CHAPTER II.
Typography and Bibliography.

Old books must be loved, and their idiosyncrasies carefully studied, before they will yield up all their treasures; that done, the observant lover will obtain possession of both soul and body; he may revel in the intellectual feast provided by the author, or he may study the material and mechanical features of the books as represented by the peculiarities of paper and the habits and customs of the various printers. Then, by grouping these as a botanist does his flowers, according to their organisation into classes, orders, genera, and species, he may extract from his volumes true replies to questions which otherwise would remain hidden for ever. So true is the dictum, “The Mind it is which sees, and not the Eye alone.”

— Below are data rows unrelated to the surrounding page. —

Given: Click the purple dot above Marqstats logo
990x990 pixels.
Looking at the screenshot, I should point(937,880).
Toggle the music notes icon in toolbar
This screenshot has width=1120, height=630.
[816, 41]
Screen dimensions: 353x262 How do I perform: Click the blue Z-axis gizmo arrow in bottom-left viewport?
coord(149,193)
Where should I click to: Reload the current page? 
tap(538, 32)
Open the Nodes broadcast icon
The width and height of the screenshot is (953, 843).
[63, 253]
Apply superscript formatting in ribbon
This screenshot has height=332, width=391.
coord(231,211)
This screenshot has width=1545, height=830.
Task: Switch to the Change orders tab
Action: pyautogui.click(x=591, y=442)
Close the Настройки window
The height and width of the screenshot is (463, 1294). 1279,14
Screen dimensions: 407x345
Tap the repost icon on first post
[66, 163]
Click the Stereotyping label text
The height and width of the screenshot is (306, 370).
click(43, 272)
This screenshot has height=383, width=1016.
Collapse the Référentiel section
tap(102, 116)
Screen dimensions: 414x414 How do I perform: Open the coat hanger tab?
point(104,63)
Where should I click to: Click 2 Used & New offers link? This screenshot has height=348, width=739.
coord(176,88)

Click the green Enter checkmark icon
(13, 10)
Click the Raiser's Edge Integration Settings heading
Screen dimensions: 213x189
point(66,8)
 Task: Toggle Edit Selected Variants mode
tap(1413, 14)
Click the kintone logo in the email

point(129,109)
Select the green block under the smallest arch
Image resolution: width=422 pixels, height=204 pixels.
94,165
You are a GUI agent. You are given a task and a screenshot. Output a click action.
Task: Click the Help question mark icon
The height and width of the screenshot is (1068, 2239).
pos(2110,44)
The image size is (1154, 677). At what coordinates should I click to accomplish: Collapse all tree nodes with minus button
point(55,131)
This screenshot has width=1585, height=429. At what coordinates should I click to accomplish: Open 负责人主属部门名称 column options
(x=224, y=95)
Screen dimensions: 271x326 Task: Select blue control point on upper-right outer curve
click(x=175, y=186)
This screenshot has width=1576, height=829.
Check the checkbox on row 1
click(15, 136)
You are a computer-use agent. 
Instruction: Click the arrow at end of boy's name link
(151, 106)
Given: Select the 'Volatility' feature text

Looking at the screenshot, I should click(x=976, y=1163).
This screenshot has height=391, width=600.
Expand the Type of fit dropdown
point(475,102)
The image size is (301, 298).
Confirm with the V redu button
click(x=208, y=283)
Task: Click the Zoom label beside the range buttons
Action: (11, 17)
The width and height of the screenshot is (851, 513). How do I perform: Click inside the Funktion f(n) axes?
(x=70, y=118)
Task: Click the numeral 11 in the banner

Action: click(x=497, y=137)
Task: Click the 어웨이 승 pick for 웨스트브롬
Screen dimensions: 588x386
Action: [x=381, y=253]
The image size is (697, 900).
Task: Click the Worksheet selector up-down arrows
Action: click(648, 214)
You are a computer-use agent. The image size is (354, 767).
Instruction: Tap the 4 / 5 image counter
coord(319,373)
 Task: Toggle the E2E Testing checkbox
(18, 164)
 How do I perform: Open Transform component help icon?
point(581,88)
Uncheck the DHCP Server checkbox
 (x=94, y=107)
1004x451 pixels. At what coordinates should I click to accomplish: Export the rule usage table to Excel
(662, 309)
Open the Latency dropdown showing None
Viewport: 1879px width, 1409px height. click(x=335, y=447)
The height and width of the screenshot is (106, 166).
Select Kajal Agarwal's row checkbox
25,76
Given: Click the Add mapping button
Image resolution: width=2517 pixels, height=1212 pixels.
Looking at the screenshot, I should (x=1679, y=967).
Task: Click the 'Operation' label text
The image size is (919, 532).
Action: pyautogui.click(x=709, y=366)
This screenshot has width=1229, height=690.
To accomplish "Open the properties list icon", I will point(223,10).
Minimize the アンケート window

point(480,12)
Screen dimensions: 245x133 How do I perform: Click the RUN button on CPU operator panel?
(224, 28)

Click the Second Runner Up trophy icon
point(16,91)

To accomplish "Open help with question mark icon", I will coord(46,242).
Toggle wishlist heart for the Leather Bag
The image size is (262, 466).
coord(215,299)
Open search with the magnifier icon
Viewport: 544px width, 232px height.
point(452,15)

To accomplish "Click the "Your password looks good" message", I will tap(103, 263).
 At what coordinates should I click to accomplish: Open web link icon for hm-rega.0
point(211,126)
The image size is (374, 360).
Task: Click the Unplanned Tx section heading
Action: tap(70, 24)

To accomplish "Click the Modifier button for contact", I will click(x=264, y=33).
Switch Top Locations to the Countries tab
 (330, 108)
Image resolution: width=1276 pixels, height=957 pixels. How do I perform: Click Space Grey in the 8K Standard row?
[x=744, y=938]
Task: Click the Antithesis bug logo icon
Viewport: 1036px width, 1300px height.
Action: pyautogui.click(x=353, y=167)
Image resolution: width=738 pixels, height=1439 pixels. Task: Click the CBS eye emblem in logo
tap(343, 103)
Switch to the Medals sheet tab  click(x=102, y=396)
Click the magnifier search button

Many bibliophiles, however, of education and taste have been positively blind when outside the circle of their own particular studies. So it was with the Rev. Dr. M‘Neille, a well-known critic and book-collector of sixty years ago. When addressing Dr. Dibdin he wrote thus of “The Book of St. Albans”—“This book is itself useless, and only a bon morceau for the quizzical collector.” With such feelings towards one of the most curious works which this country produced during the infancy of the printing press, it was simply impossible that the interest of its pages should be revealed to him; and however rich in divinity and editiones principes of the classics the library of the worthy doctor may have been, it is evident that our Book of St. Albans could never have been aught but an alien on his book-shelves.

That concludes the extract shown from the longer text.